__Problem details__. For every entry below, retype it exactly as it reads.

==========

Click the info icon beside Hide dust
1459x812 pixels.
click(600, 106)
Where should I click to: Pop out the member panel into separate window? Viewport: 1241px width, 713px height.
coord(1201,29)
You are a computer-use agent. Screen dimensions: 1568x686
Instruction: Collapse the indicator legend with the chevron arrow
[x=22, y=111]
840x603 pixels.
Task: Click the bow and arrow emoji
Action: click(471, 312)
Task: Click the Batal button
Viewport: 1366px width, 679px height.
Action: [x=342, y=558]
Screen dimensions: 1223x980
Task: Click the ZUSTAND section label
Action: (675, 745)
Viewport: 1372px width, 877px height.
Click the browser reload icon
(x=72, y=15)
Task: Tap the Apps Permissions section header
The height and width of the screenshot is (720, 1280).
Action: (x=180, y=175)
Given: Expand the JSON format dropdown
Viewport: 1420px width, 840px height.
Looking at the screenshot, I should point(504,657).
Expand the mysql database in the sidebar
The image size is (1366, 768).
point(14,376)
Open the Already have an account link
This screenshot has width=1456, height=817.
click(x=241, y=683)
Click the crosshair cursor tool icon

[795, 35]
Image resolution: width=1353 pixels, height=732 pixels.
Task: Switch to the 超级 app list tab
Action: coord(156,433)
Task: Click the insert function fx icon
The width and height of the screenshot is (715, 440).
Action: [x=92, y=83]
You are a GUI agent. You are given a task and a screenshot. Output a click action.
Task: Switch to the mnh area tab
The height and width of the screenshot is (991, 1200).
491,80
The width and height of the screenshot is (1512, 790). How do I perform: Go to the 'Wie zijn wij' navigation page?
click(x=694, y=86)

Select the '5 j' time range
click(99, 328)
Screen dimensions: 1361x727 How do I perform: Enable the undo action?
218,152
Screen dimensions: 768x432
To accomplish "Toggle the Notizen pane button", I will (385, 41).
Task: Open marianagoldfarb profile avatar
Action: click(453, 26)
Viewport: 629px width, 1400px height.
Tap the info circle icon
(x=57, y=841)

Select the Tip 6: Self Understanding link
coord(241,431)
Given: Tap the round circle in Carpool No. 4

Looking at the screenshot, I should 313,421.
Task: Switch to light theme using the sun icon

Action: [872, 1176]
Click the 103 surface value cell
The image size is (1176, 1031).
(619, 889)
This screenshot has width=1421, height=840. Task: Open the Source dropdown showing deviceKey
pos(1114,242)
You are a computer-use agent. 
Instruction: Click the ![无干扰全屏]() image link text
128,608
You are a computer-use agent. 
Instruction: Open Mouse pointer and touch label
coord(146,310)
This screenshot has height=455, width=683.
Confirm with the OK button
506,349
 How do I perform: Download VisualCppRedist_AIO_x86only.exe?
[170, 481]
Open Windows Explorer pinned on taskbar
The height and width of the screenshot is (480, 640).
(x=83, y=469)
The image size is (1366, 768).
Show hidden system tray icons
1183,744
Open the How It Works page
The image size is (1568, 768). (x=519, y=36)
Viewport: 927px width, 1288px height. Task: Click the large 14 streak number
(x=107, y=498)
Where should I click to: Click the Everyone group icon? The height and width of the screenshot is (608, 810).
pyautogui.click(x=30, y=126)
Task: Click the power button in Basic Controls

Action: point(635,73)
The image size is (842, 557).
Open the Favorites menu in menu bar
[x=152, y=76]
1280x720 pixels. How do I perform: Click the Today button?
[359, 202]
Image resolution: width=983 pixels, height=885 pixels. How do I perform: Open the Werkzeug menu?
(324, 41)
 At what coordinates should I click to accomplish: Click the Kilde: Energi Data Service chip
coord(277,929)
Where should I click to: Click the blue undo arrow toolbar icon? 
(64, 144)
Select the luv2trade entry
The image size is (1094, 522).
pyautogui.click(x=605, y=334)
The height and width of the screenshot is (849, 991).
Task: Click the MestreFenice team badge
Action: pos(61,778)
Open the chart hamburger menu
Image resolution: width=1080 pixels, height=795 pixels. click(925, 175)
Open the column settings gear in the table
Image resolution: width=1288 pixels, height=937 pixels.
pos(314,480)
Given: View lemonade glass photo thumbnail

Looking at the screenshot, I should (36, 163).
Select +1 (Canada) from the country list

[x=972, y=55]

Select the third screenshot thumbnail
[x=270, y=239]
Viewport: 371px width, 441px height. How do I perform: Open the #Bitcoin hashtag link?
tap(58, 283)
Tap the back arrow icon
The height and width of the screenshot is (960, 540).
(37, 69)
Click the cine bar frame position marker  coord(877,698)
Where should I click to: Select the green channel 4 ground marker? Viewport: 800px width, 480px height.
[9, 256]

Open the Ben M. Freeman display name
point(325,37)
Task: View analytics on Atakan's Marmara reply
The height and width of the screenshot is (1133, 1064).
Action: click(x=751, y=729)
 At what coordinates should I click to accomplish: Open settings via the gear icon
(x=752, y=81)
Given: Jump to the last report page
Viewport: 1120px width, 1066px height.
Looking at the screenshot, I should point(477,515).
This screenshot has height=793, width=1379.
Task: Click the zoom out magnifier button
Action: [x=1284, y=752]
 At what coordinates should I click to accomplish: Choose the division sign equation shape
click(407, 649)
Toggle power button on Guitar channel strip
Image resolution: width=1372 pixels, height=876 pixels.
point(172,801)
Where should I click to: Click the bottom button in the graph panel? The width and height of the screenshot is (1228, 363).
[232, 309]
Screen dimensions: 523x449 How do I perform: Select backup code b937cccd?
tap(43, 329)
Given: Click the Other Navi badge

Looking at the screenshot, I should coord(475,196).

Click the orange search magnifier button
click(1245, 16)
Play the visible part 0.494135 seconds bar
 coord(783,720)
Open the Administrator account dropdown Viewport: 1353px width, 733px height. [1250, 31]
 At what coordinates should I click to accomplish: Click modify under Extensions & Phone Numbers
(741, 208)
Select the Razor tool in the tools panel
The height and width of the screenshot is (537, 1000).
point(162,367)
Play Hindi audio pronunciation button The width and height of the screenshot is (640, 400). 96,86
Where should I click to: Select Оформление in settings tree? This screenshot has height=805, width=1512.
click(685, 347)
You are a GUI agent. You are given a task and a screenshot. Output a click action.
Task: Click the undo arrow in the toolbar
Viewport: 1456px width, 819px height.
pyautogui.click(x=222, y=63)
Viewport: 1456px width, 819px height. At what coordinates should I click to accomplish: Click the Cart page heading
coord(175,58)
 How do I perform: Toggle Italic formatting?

==========

__Written solution__.
Click the info icon beside Hide dust
1459x812 pixels.
click(600, 106)
Where should I click to: Pop out the member panel into separate window? Viewport: 1241px width, 713px height.
coord(1201,29)
You are a computer-use agent. Screen dimensions: 1568x686
Instruction: Collapse the indicator legend with the chevron arrow
[x=22, y=111]
840x603 pixels.
Task: Click the bow and arrow emoji
Action: click(471, 312)
Task: Click the Batal button
Viewport: 1366px width, 679px height.
Action: [x=342, y=558]
Screen dimensions: 1223x980
Task: Click the ZUSTAND section label
Action: (675, 745)
Viewport: 1372px width, 877px height.
Click the browser reload icon
(x=72, y=15)
Task: Tap the Apps Permissions section header
The height and width of the screenshot is (720, 1280).
Action: (x=180, y=175)
Given: Expand the JSON format dropdown
Viewport: 1420px width, 840px height.
Looking at the screenshot, I should point(504,657).
Expand the mysql database in the sidebar
The image size is (1366, 768).
point(14,376)
Open the Already have an account link
This screenshot has width=1456, height=817.
click(x=241, y=683)
Click the crosshair cursor tool icon

[795, 35]
Image resolution: width=1353 pixels, height=732 pixels.
Task: Switch to the 超级 app list tab
Action: coord(156,433)
Task: Click the insert function fx icon
The width and height of the screenshot is (715, 440).
Action: [x=92, y=83]
You are a GUI agent. You are given a task and a screenshot. Output a click action.
Task: Switch to the mnh area tab
The height and width of the screenshot is (991, 1200).
491,80
The width and height of the screenshot is (1512, 790). How do I perform: Go to the 'Wie zijn wij' navigation page?
click(x=694, y=86)

Select the '5 j' time range
click(99, 328)
Screen dimensions: 1361x727 How do I perform: Enable the undo action?
218,152
Screen dimensions: 768x432
To accomplish "Toggle the Notizen pane button", I will (385, 41).
Task: Open marianagoldfarb profile avatar
Action: click(453, 26)
Viewport: 629px width, 1400px height.
Tap the info circle icon
(x=57, y=841)

Select the Tip 6: Self Understanding link
coord(241,431)
Given: Tap the round circle in Carpool No. 4

Looking at the screenshot, I should 313,421.
Task: Switch to light theme using the sun icon

Action: [872, 1176]
Click the 103 surface value cell
The image size is (1176, 1031).
(619, 889)
This screenshot has width=1421, height=840. Task: Open the Source dropdown showing deviceKey
pos(1114,242)
You are a computer-use agent. 
Instruction: Click the ![无干扰全屏]() image link text
128,608
You are a computer-use agent. 
Instruction: Open Mouse pointer and touch label
coord(146,310)
This screenshot has height=455, width=683.
Confirm with the OK button
506,349
 How do I perform: Download VisualCppRedist_AIO_x86only.exe?
[170, 481]
Open Windows Explorer pinned on taskbar
The height and width of the screenshot is (480, 640).
(x=83, y=469)
The image size is (1366, 768).
Show hidden system tray icons
1183,744
Open the How It Works page
The image size is (1568, 768). (x=519, y=36)
Viewport: 927px width, 1288px height. Task: Click the large 14 streak number
(x=107, y=498)
Where should I click to: Click the Everyone group icon? The height and width of the screenshot is (608, 810).
pyautogui.click(x=30, y=126)
Task: Click the power button in Basic Controls

Action: point(635,73)
The image size is (842, 557).
Open the Favorites menu in menu bar
[x=152, y=76]
1280x720 pixels. How do I perform: Click the Today button?
[359, 202]
Image resolution: width=983 pixels, height=885 pixels. How do I perform: Open the Werkzeug menu?
(324, 41)
 At what coordinates should I click to accomplish: Click the Kilde: Energi Data Service chip
coord(277,929)
Where should I click to: Click the blue undo arrow toolbar icon? 
(64, 144)
Select the luv2trade entry
The image size is (1094, 522).
pyautogui.click(x=605, y=334)
The height and width of the screenshot is (849, 991).
Task: Click the MestreFenice team badge
Action: pos(61,778)
Open the chart hamburger menu
Image resolution: width=1080 pixels, height=795 pixels. click(925, 175)
Open the column settings gear in the table
Image resolution: width=1288 pixels, height=937 pixels.
pos(314,480)
Given: View lemonade glass photo thumbnail

Looking at the screenshot, I should (36, 163).
Select +1 (Canada) from the country list

[x=972, y=55]

Select the third screenshot thumbnail
[x=270, y=239]
Viewport: 371px width, 441px height. How do I perform: Open the #Bitcoin hashtag link?
tap(58, 283)
Tap the back arrow icon
The height and width of the screenshot is (960, 540).
(37, 69)
Click the cine bar frame position marker  coord(877,698)
Where should I click to: Select the green channel 4 ground marker? Viewport: 800px width, 480px height.
[9, 256]

Open the Ben M. Freeman display name
point(325,37)
Task: View analytics on Atakan's Marmara reply
The height and width of the screenshot is (1133, 1064).
Action: click(x=751, y=729)
 At what coordinates should I click to accomplish: Open settings via the gear icon
(x=752, y=81)
Given: Jump to the last report page
Viewport: 1120px width, 1066px height.
Looking at the screenshot, I should point(477,515).
This screenshot has height=793, width=1379.
Task: Click the zoom out magnifier button
Action: [x=1284, y=752]
 At what coordinates should I click to accomplish: Choose the division sign equation shape
click(407, 649)
Toggle power button on Guitar channel strip
Image resolution: width=1372 pixels, height=876 pixels.
point(172,801)
Where should I click to: Click the bottom button in the graph panel? The width and height of the screenshot is (1228, 363).
[232, 309]
Screen dimensions: 523x449 How do I perform: Select backup code b937cccd?
tap(43, 329)
Given: Click the Other Navi badge

Looking at the screenshot, I should coord(475,196).

Click the orange search magnifier button
click(1245, 16)
Play the visible part 0.494135 seconds bar
 coord(783,720)
Open the Administrator account dropdown Viewport: 1353px width, 733px height. [1250, 31]
 At what coordinates should I click to accomplish: Click modify under Extensions & Phone Numbers
(741, 208)
Select the Razor tool in the tools panel
The height and width of the screenshot is (537, 1000).
point(162,367)
Play Hindi audio pronunciation button The width and height of the screenshot is (640, 400). 96,86
Where should I click to: Select Оформление in settings tree? This screenshot has height=805, width=1512.
click(685, 347)
You are a GUI agent. You are given a task and a screenshot. Output a click action.
Task: Click the undo arrow in the toolbar
Viewport: 1456px width, 819px height.
pyautogui.click(x=222, y=63)
Viewport: 1456px width, 819px height. At what coordinates should I click to accomplish: Click the Cart page heading
coord(175,58)
 How do I perform: Toggle Italic formatting?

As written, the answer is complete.